Big crowds can induce anxiety for many people - so you're not alone. Normally, people are calm and comfortable with a trusted friend. You've spent time with them before, you know each other's likes and dislikes, etc. With large crowds, you may feel overwhelmed due to the fact that you do not know anyone, or do not like the attention on yourself, or are unaware of what could happen. Start small if you would like to conquer this! Gradually increase the amount of people you spend time with, and see how you feel. Baby steps! X
You don't know the people and you are not on that deep stage of personal information with the people in the group like you are with that one friend. It's all about personal relationship.
Anonymous
November 9th, 2017 8:22am
Because you are an introvert and that's a part of your personality. It can go away slowly but it's nothing to be ashamed of.
Generally in big crowds you are unlikely to know anyone, so when you have a friend with you it can be a comfort to have someone you know and someone who knows you.

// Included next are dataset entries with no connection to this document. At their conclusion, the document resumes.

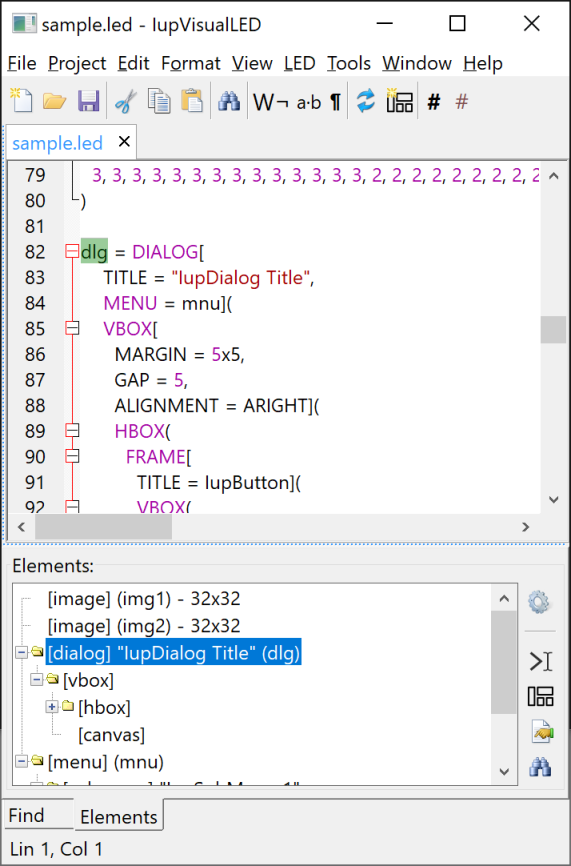
Task: Click the blue refresh arrows icon
Action: [366, 102]
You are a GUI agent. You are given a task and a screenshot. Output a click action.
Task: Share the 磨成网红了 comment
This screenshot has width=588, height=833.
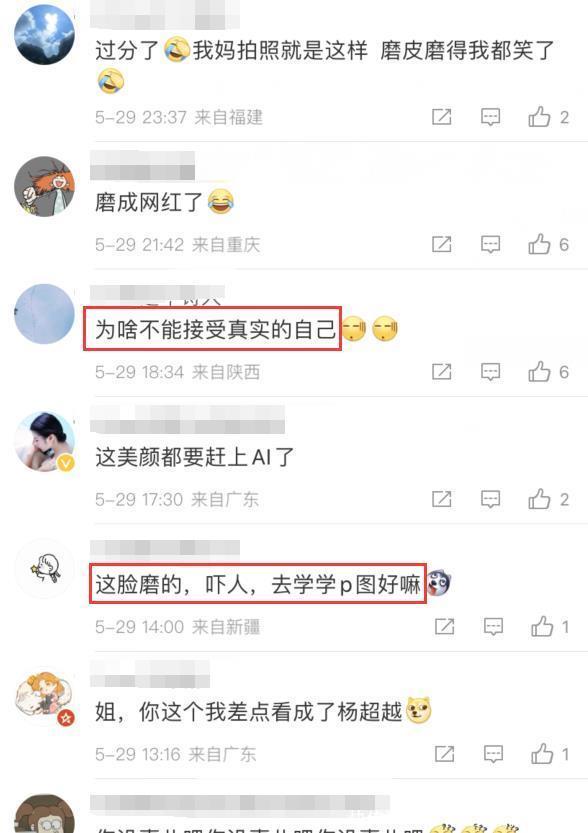tap(441, 244)
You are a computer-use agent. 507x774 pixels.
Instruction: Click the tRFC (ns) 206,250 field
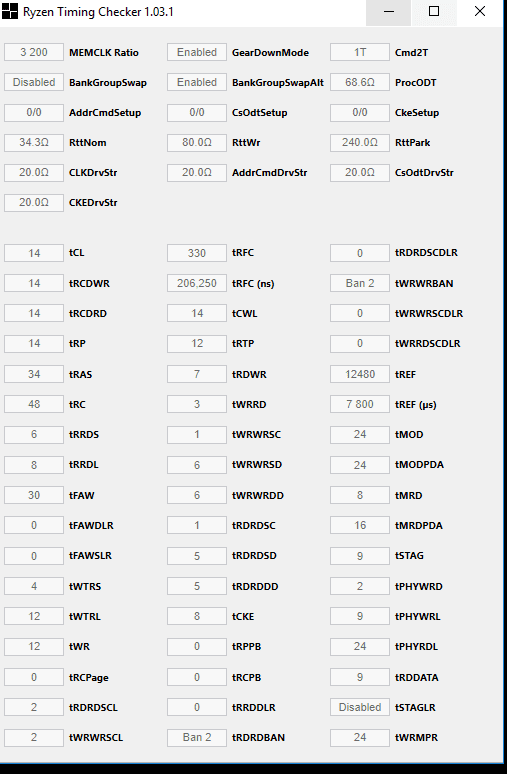(x=197, y=283)
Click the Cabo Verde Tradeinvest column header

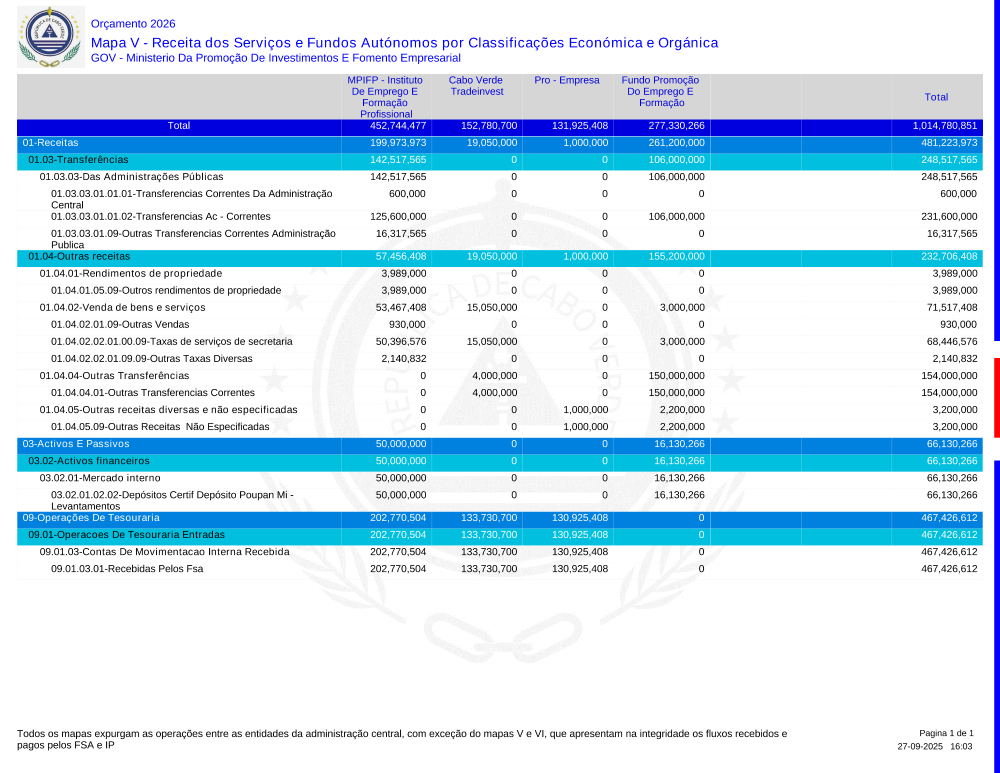[476, 86]
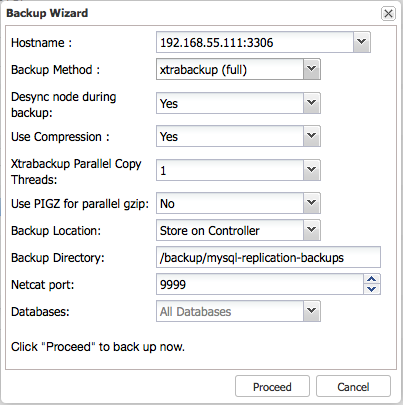Increase Netcat port with up arrow
The width and height of the screenshot is (403, 405).
[x=372, y=279]
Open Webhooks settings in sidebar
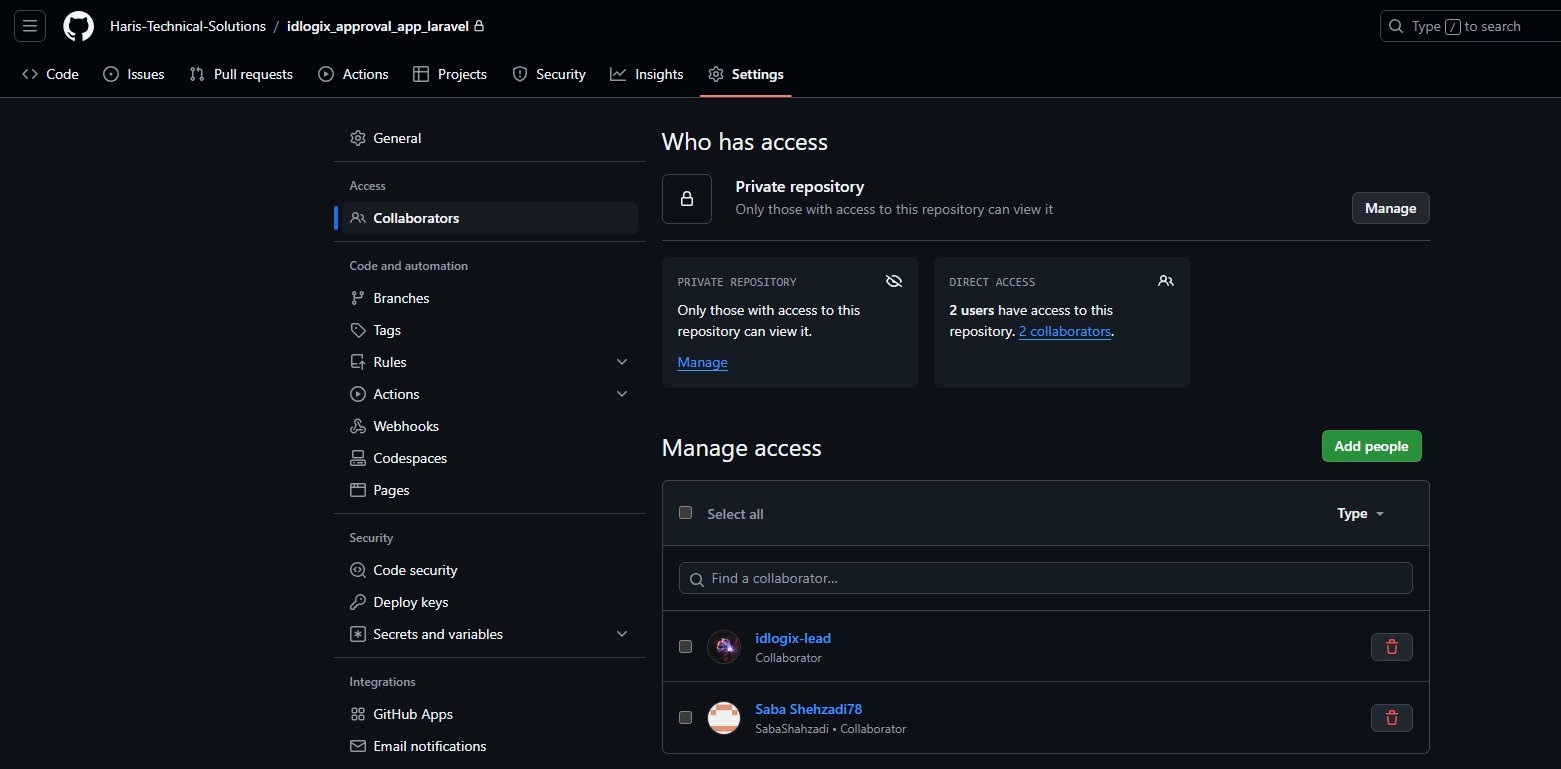The height and width of the screenshot is (769, 1561). 405,426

Friends can be a huge support because of this and could be why you're fine when with one :)
Anonymous
November 15th, 2017 5:26pm
I guess because you know this friend somewhat personally, or enough to consider him/her a friend anyway, you can be more confident and open around them.
Anonymous
November 16th, 2017 1:47am
I'm an introvert too and big crowds can be confusing for me at times or I'm simply not too active/outspoken in front of them but when I'm with one friend or even three or four I'm totally fine. And it's okay to feel that way because it means I'm completely comfortable with my friends but not so comfortable with big crowds.